Wednesday, June 20, 2012

Bryan Fischer's Foul "Family Values"

In a previous post I noted the profile done on gay-hater extraordinaire Bryan Fischer of the hate group American Family Association done by The New Yorker.  The picture left by the article indeed suggests that Fischer has more than a few screws loose and might do well to seek a mental health care intervention.  Fischer apparently was not pleased with the piece - probably because it all to clearly showed him to be a self-promoting hypocrite and demagogue, not to mention a major league asshole.  He directed his wrath at the articles author who found one of Fischer's former compatriots coming to her defense and substantiating facts that Fischer claimed to be untrue.  As I often note, no one lies more than the professional Christian crowd and no one disseminates more hate that the "godly Christian" crowd.  One can only hope for the death of Fischer's form of Christianity.   Right Wing Watch looks at the contretemps.  Here are excerpts: 

Last week we told you about an excellent profile of Bryan Fischer in the New Yorker and Fischer’s predictably over-the-top and inaccurate attacks on the article and author, Jane Mayer. In the wake of those attacks, Mayer has posted a follow-up blog post, “Have Not Love: How Bryan Fischer Turned on a Friend,” that sets the record straight and explores the twisted family values of Fischer, a so-called family values advocate:
As I worked on my profile of the influential conservative radio-host Bryan Fischer, I was struck by the difference between the “pro-family” values he espouses and some of the choices he has made in his own life. For example, Fischer has not seen his only sibling in something like a decade—a sister with serious health problems who lives on social security and welfare disability payments. Perhaps more revealing, though, is the broken friendship between Fischer and another conservative Christian activist, Dennis Mansfield.

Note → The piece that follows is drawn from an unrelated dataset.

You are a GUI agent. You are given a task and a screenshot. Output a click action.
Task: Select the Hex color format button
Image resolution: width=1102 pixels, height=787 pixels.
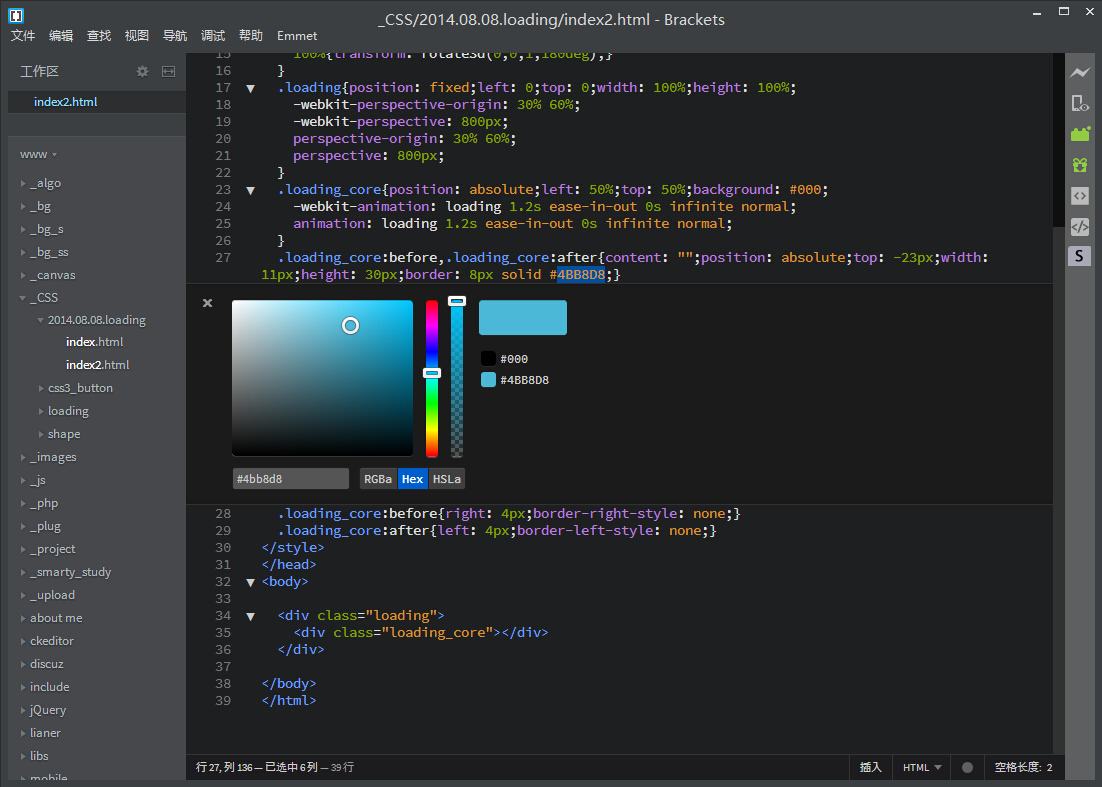coord(412,479)
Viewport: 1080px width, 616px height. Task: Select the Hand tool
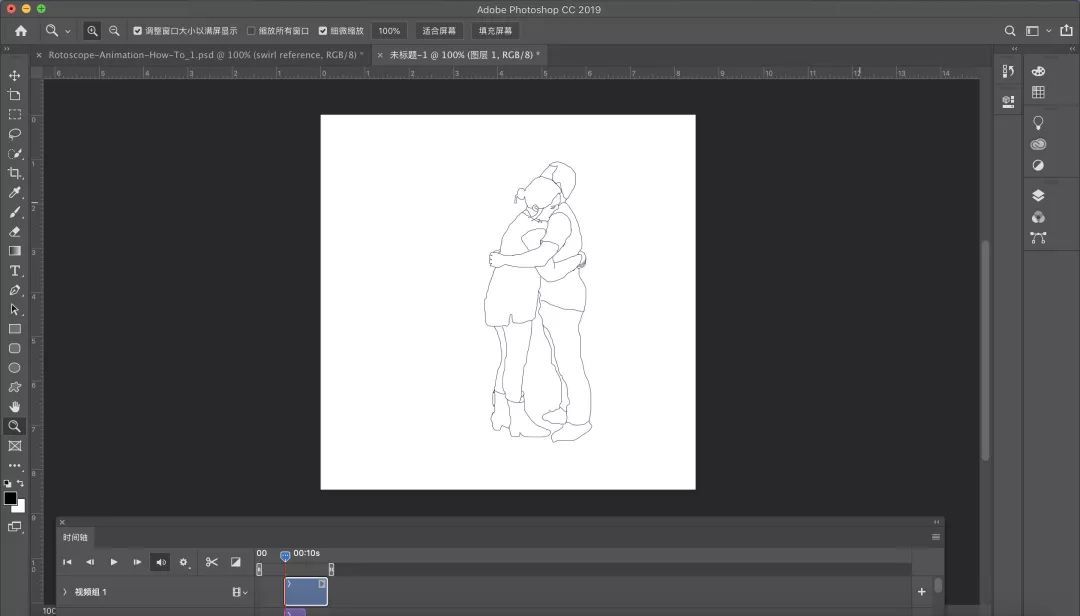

After the article came out, Fischer accused me of misrepresenting an anecdote concerning his relationship with Mansfield. Since then, Mansfield has weighed in on his own blog to defend the accuracy of the New Yorker story, and expanded on what he calls Fischer’s “divisive” politics as a dead end for this country.
Mansfield, who unsuccessfully ran for Congress, parted ways with Fischer after his son was arrested for drug possession:
The public arrest torpedoed Mansfield’s congressional bid. More importantly, he says, the episode, and the subsequent humility he learned from his son’s struggle, caused him to reëxamine the way in which he was using his Christian faith as a cudgel in politics. As Mansfield told me, he concluded that “faith-based conservatives are either purposefully or inadvertently looking punitively at other people” rather than “lifting each other up.”
Writing on his blog last Thursday, Mansfield said this about Fischer:
Pushing your own agenda using the veil of religion has been used all throughout history. Today is no exception, and individuals in the evangelical community do it as much as anyone else. When someone wraps their own hate speech in a "god blanket" it makes it easier for a subset of people to accept, and eventually it may even gather a following. The problem is that anyone outside of that subset is turned away from not only that particular subset, but from the entire religion.
As often noted, I believe that in the longer term, Fischer and his fellow Christofascist hate merchants will be the death of Christianity.  Or at least their foul version of it.  That death cannot come soon enough.